We previously posted on March 17, 2008 about a bankruptcy judgment in favor of a reinsured, Acceptance Insurance Companies, Inc. (“Acceptance”), which sought to be excused from the payment of $9 million in premium owed to its reinsurer for the remaining term of a five year contract because it had ceased writing the underlying crop insurance which was the subject of the reinsurance contract. As we posted, a bankruptcy appellate panel of the US Court of Appeals for the Eighth Circuit reversed the judgment, finding that Acceptance’s failure to continue writing the underlying risk did not excuse it from its premium obligation to the reinsurer.

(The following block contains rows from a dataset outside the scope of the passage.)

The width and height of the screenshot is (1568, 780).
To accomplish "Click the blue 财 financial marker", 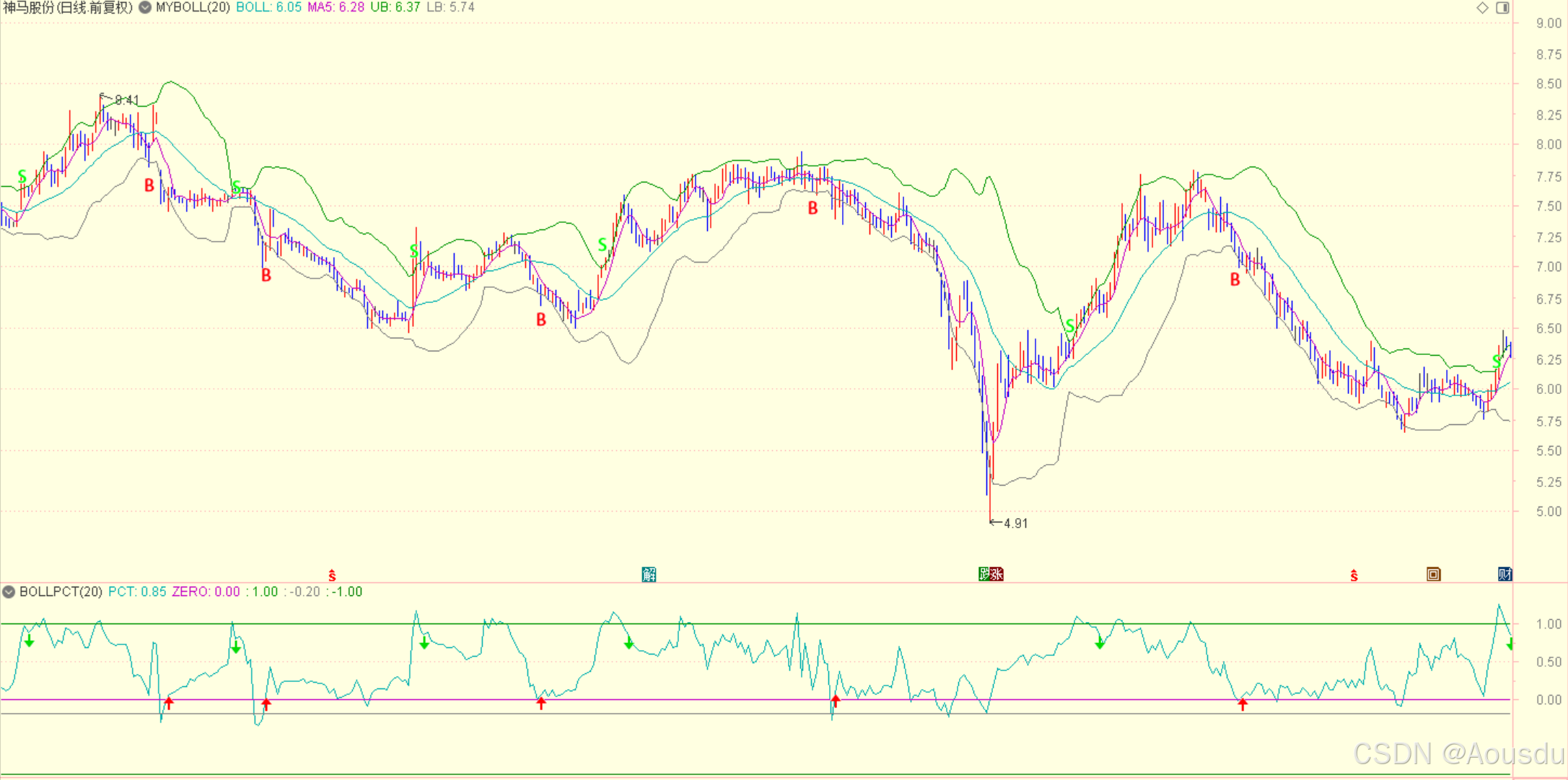I will click(1505, 574).
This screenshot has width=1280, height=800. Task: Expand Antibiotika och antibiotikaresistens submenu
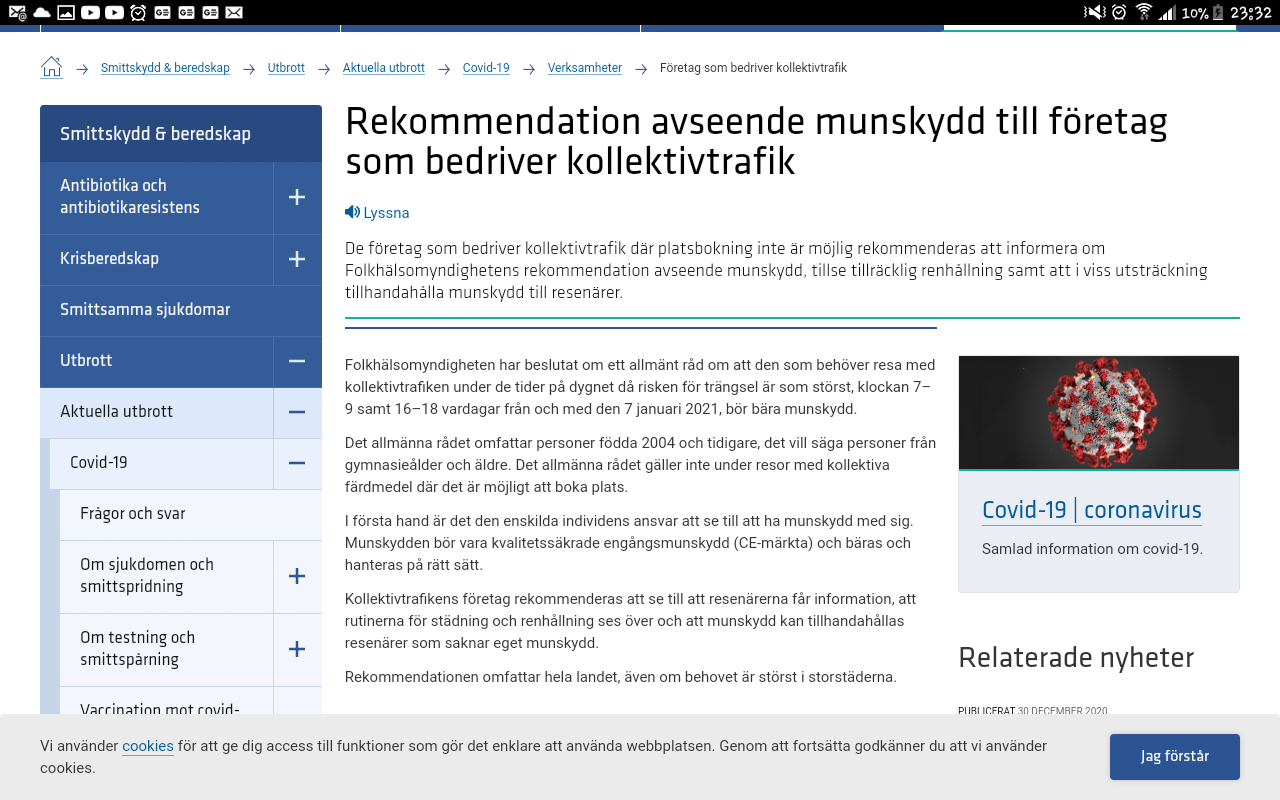297,197

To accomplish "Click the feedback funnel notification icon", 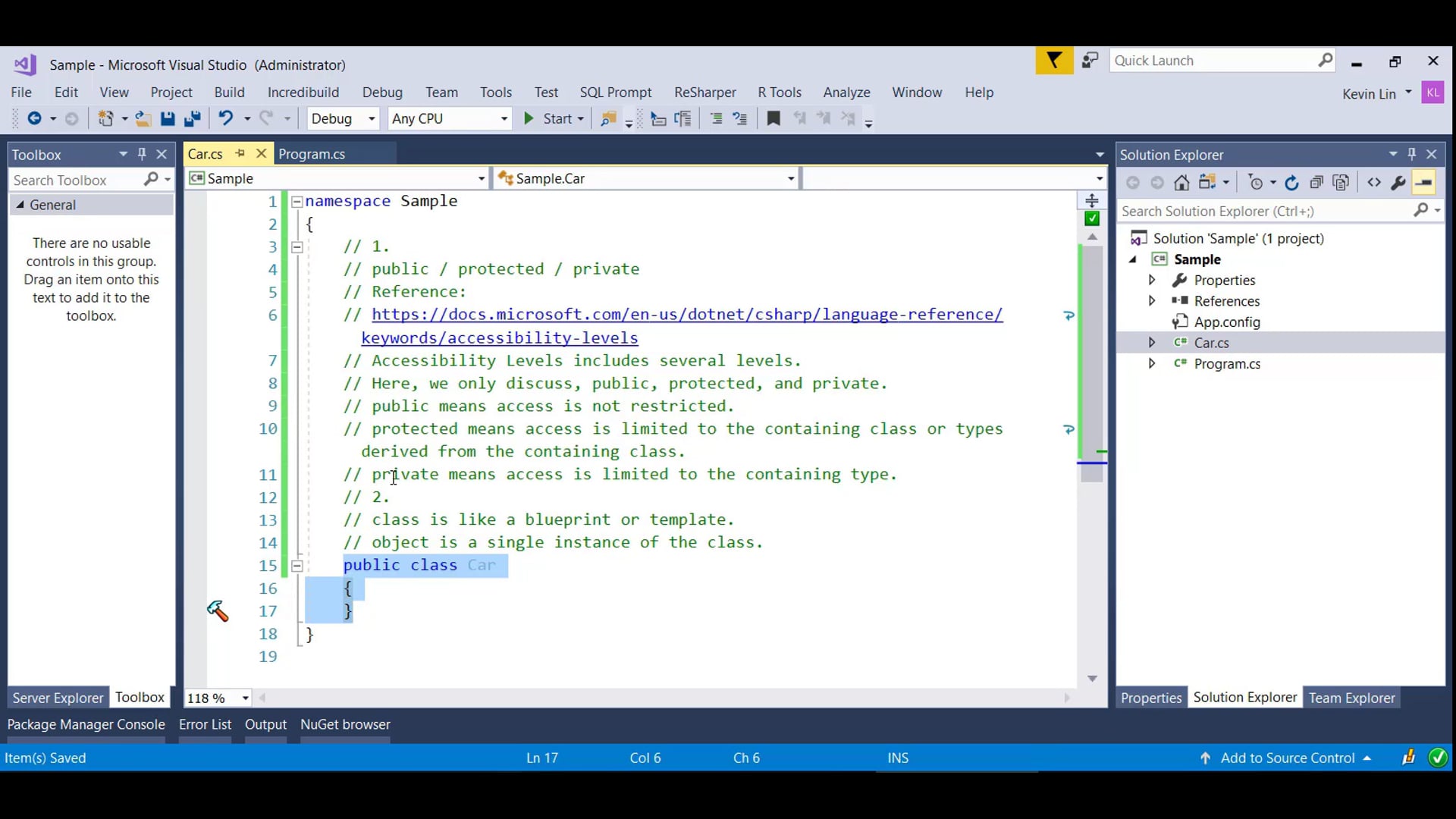I will tap(1054, 61).
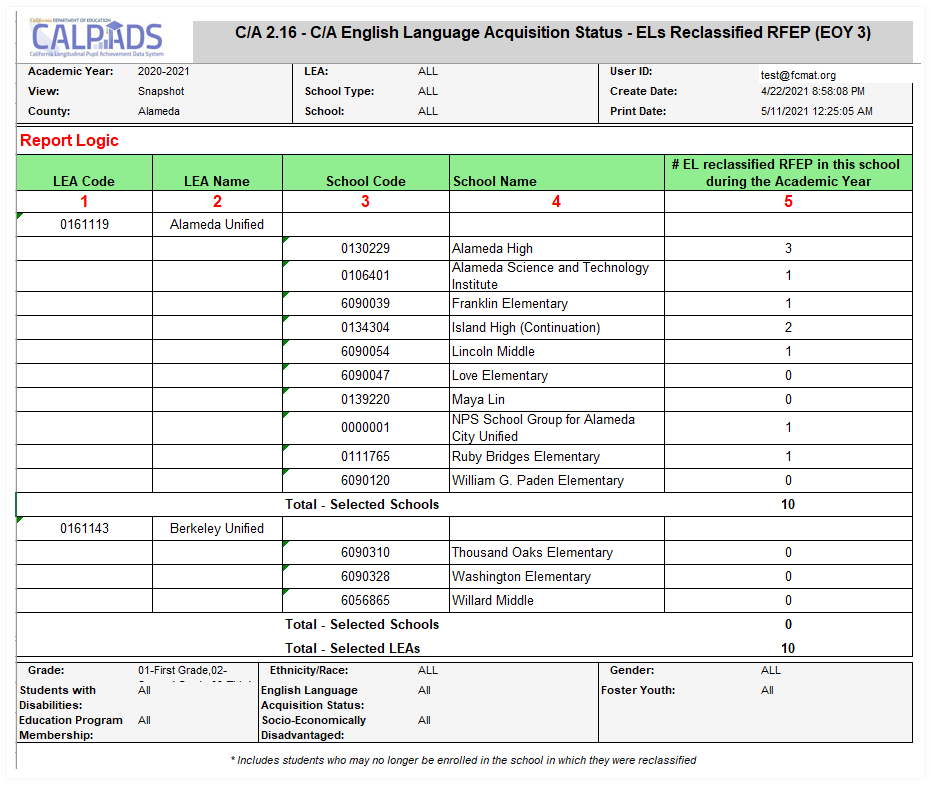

Separately, Acceptance had also filed suit in the Federal Court of Claims, seeking money damages against the United States on the theory that it was forced to stop writing its crop insurance business, which had become worthless due to the unwarranted regulatory action of the U.S. Department of Agriculture Risk Management Agency (“RMA”). In particular, Acceptance alleged that an RMA Administrator improperly rejected a deal requiring his regulatory approval, by which Acceptance had proposed to sell its crop insurance business to an interested third party. Acceptance alleged that the subsequent failure of the deal caused the loss of all value of its crop insurance business, which loss constituted an unwarranted governmental taking of its property under the Fifth Amendment. The United States moved to dismiss Acceptance’s claim for failure to state a legally cognizable cause of action. The court granted the government’s motion, distinguishing the taking of “property” from government action which merely has the effect of interfering with or frustrating the performance of a contract. The court found that, despite regulatory action which allegedly rendered the property worthless, Acceptance nevertheless retained possession of the business, and thus lost no “property” as that term is construed under applicable Fifth Amendment takings jurisprudence. Acceptance Insurance Companies, Inc. v. United States, No. 03-2794 (Fed. Cl. Sept. 25, 2008).